Reader Michael says that although this is about Rotorua, it can easily apply here in Kapiti.

AI image

by Reynold Macpherson on Rotorua Daily Post

Rotorua ratepayers should be cautious when told that 90 days is too short for councils to consult ratepayers and begin reform proposals.

The problem is not the deadline. Successive councils in Rotorua have had years to confront hard facts and failed. They had time to reform a deficit-based financial strategy, restrain debt, restore public confidence, and make policy processes open, disciplined and democratic.  Instead, ratepayers have watched debt rise, rates climb, projects drift and costs shift on to households and businesses facing an affordability crisis. In my view the Government’s deadline is a response to accumulated failure.

Rotorua’s problem is also democratic. After the Attorney-General’s 2022 finding against the proposed Rotorua local electoral arrangements, one might have expected a reset. The proposal was found inconsistent with the right to freedom from discrimination.

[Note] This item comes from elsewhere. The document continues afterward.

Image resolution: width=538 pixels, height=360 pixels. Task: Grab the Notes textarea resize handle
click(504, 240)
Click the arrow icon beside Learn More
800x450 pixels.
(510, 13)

Yet the deeper habit did not disappear. Influence moved upstream.

Formal co-governance was stopped in one form. But unelected influence continued through committees, forums, advisory structures, workshops, officials’ papers, partnership processes and pre-decision settings. That is where problems are framed, options narrowed, and preferred solutions shaped before the public sees a final agenda.

This is not an argument against iwi engagement, Treaty relationships, or cultural advice. It is an argument for democratic visibility. If iwi representatives, officials, consultants or advisory groups shape policy, that influence should be visible, authorised, contestable and accountable.  Local democracy is not protected because councillors cast the final vote. If decisive work is done upstream, upstream influence must be open to scrutiny.

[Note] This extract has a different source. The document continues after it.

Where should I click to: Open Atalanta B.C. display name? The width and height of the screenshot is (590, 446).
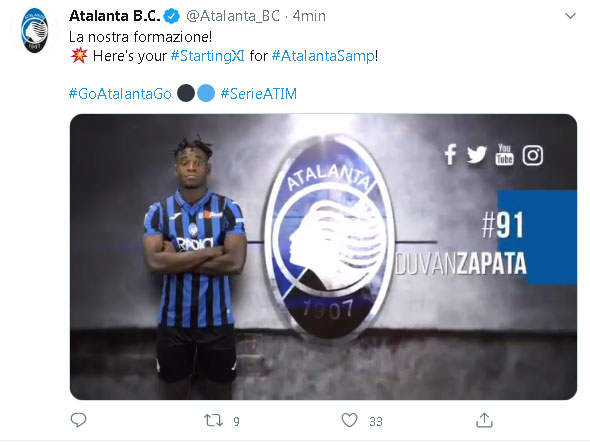(x=115, y=16)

That is why the chief executive’s assurance that the council will “take direction” from elected officials to me rings hollow. In my view, it is fatuous to promise to follow elected members when they are often marginalised from upstream policy work.  By the time matters reach them, assumptions may be built in, options filtered, risks framed and conclusions embedded. The public is then offered late consultation on managed options after real choices have been narrowed. This is administrative theatre.

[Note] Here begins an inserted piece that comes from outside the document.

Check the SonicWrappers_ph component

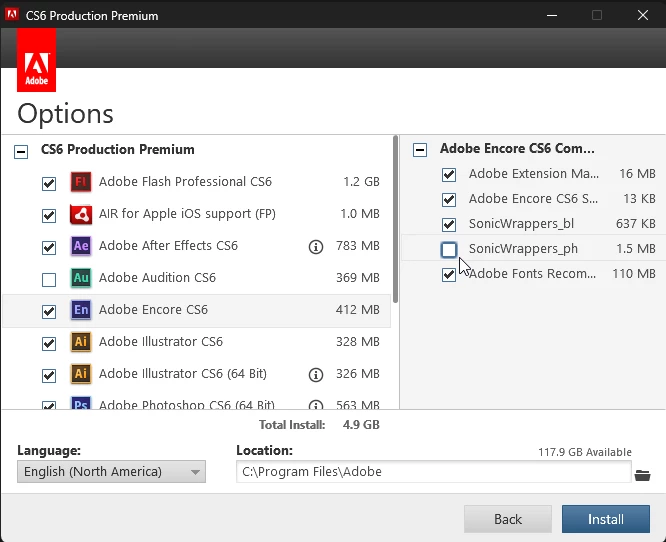tap(449, 250)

Ratepayers are entitled to know who shaped the proposal, who influenced the advice, what alternatives were rejected and why. They are entitled to know whether elected members led the process or endorsed what had been prepared.

Ratepayers have low expectations that elected members will now campaign for fundamental reform. Some are constrained by the mayoral award structure of roles, appointments and differentiated salaries. Others have weakened their standing through performative politics. The result is a council table poorly placed to challenge the system that feeds it.